> **ACTIVITY**: Your answer should be one number: how many lines of the data include the string "computer"?

> **INFORMATION**:
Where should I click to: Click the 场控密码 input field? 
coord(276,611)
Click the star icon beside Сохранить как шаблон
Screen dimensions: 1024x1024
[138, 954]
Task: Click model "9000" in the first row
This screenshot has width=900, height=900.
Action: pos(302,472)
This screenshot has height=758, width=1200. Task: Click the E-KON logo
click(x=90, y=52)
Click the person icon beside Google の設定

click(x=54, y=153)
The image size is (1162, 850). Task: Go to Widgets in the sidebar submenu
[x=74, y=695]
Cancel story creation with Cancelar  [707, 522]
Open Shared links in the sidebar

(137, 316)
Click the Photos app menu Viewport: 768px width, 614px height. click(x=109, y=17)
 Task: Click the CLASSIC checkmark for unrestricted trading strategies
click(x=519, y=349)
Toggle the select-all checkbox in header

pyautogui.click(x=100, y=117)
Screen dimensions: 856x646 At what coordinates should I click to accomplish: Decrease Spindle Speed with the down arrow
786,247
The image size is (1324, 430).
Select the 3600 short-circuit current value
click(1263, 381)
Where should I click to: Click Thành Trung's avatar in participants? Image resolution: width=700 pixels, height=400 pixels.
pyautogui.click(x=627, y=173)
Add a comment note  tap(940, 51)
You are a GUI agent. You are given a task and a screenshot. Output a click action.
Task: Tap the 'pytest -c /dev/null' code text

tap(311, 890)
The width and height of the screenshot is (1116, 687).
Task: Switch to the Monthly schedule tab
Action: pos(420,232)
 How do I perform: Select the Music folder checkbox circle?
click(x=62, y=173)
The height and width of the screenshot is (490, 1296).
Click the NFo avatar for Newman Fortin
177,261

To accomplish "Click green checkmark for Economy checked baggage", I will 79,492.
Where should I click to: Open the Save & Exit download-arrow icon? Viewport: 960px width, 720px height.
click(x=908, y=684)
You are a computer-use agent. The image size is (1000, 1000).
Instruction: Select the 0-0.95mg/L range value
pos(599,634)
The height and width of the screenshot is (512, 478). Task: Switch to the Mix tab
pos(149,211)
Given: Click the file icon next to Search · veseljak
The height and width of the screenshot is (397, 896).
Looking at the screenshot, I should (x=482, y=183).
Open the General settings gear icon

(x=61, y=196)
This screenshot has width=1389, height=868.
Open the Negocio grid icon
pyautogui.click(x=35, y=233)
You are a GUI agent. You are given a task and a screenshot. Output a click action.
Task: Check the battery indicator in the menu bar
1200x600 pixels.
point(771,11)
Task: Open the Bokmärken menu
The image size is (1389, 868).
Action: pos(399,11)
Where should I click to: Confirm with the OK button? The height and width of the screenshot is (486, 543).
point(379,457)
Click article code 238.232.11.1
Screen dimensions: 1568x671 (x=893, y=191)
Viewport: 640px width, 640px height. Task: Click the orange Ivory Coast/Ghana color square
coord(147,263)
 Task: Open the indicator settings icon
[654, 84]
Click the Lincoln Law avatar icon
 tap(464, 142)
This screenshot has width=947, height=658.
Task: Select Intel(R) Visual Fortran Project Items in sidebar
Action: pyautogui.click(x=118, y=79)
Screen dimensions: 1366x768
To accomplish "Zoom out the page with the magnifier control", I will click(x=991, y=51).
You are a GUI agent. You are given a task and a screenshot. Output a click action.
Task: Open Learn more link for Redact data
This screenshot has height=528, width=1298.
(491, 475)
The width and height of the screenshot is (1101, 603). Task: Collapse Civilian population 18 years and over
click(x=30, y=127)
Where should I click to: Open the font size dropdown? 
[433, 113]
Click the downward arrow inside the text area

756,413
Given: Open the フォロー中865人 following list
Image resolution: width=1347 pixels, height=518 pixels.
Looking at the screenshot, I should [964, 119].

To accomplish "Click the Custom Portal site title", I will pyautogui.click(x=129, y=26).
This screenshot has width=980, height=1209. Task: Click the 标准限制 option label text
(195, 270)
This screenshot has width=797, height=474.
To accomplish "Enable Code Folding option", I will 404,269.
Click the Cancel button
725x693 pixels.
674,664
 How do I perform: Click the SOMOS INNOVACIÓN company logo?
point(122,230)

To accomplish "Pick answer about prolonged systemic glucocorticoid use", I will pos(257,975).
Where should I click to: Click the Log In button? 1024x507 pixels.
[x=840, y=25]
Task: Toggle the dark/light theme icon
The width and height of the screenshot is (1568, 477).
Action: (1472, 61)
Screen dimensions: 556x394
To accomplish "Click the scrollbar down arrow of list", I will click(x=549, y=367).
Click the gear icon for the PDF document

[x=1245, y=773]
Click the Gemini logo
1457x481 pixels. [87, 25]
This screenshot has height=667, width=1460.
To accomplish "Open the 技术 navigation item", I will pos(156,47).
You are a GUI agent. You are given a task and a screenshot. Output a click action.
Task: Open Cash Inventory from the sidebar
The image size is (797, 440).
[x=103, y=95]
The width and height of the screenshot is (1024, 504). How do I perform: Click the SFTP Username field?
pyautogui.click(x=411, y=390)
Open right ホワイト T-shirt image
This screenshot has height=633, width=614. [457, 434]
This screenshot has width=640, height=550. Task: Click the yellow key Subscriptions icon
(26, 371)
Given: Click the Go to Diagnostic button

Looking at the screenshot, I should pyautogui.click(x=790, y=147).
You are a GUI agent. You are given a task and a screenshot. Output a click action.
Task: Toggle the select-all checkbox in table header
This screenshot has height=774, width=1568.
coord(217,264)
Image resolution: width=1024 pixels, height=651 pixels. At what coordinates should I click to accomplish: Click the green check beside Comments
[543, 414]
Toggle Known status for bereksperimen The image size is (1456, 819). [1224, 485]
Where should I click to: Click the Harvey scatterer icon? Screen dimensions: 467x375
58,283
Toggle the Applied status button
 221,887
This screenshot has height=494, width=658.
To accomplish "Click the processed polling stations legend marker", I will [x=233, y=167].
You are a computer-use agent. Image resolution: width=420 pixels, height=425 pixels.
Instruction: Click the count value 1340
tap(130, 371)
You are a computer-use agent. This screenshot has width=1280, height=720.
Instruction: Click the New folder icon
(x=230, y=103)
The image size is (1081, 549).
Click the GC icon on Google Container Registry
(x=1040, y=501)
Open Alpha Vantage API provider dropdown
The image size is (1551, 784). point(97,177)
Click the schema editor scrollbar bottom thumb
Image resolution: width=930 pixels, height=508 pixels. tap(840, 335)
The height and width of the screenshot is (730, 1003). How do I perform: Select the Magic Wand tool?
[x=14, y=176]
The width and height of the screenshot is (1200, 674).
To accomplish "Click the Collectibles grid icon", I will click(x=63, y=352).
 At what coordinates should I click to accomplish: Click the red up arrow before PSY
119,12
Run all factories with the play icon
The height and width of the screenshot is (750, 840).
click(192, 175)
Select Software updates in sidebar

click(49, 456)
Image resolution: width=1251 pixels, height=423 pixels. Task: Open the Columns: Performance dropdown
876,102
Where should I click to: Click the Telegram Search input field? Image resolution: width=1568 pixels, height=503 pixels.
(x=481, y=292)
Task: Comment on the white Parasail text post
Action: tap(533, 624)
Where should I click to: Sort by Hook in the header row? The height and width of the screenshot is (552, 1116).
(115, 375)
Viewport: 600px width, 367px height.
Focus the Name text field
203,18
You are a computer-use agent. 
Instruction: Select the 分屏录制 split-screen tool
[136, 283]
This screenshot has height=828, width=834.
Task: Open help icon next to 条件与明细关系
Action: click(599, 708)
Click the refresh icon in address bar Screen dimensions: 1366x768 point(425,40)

> **SOLUTION TO THIS PROBLEM**: 4